A FIFA anunciou a estrutura de distribuição de prêmios para a Copa do Mundo de 2026, que reunirá 48 seleções em 104 partidas até 19 de julho. O modelo prevê cotas mínimas de US$ 10,5 milhões para cada equipe na fase de grupos, além de valores crescentes conforme o avanço nas fases eliminatórias. Patrocinadores como McDonald’s, Adidas e Aramco complementam o fundo com bônus por conduta ética, artilheiro, melhor jogador e revelação jovem.
Estrutura de cotas por desempenho
O sistema valoriza o progresso em cada etapa do torneio e garante suporte financeiro mesmo para seleções de menor tradição. A cota mínima assegura recursos imediatos após a fase de grupos, enquanto premiações adicionais são liberadas conforme resultados nas oitavas, quartas, semifinal e final. Essa abordagem busca equilibrar as receitas entre todas as participantes.
Papel dos patrocinadores e bônus extras
Os patrocinadores oficiais contribuem com valores extras atrelados a critérios como fair play e destaques individuais. Os prêmios por artilheiro, melhor jogador e revelação jovem incentivam o bom desempenho dentro e fora de campo.

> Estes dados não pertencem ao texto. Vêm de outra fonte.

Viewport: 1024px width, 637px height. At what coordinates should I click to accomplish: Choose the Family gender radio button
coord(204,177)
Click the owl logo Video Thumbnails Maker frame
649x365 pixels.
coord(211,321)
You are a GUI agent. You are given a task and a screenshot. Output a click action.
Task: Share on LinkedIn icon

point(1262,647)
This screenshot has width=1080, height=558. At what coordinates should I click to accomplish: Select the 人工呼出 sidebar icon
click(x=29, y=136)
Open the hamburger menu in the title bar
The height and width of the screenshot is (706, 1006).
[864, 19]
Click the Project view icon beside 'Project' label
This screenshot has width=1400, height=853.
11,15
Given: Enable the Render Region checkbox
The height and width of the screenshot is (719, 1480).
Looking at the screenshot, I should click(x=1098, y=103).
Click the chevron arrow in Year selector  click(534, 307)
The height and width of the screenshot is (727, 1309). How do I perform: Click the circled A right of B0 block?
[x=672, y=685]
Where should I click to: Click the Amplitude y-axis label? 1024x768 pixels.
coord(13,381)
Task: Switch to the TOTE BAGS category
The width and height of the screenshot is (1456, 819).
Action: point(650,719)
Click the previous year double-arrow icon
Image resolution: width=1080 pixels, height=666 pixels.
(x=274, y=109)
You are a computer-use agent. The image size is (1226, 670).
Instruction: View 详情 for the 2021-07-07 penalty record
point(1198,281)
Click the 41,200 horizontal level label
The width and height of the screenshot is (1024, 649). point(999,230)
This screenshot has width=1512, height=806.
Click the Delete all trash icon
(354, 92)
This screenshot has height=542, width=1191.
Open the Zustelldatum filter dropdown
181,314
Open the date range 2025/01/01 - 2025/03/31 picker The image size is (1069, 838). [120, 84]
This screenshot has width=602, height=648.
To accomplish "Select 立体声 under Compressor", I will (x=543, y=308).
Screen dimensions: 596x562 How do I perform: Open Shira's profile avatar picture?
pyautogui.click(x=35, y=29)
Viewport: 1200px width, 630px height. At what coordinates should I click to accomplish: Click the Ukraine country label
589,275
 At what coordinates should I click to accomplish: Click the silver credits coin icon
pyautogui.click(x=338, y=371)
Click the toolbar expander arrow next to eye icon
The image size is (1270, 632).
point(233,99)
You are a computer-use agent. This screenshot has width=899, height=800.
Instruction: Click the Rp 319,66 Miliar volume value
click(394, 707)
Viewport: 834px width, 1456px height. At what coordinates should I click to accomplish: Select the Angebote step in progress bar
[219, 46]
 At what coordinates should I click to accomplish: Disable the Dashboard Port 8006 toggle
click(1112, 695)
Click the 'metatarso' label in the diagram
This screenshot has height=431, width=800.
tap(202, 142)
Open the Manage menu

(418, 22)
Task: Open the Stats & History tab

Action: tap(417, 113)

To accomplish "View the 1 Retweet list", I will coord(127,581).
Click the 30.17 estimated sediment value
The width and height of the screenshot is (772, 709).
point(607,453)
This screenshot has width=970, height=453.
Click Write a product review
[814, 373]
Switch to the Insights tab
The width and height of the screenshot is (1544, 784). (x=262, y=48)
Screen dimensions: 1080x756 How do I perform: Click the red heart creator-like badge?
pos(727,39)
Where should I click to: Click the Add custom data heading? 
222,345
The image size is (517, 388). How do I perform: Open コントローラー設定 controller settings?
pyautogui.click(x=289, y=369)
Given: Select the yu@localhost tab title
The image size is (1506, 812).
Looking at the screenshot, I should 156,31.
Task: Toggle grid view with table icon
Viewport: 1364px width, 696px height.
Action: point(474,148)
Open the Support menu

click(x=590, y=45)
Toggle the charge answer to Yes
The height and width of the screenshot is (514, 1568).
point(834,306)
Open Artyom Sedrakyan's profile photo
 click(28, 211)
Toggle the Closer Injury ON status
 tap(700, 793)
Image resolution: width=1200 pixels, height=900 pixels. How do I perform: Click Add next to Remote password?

Com isso, a FIFA amplia o alcance do fundo total e reforça a participação de todas as 48 seleções.
O torneio de 2026 marca uma mudança significativa na premiação histórica da competição. Ao combinar cotas fixas com bônus por mérito, a entidade pretende oferecer maior estabilidade financeira às federações. Os pagamentos serão realizados em etapas, conforme o avanço de cada equipe.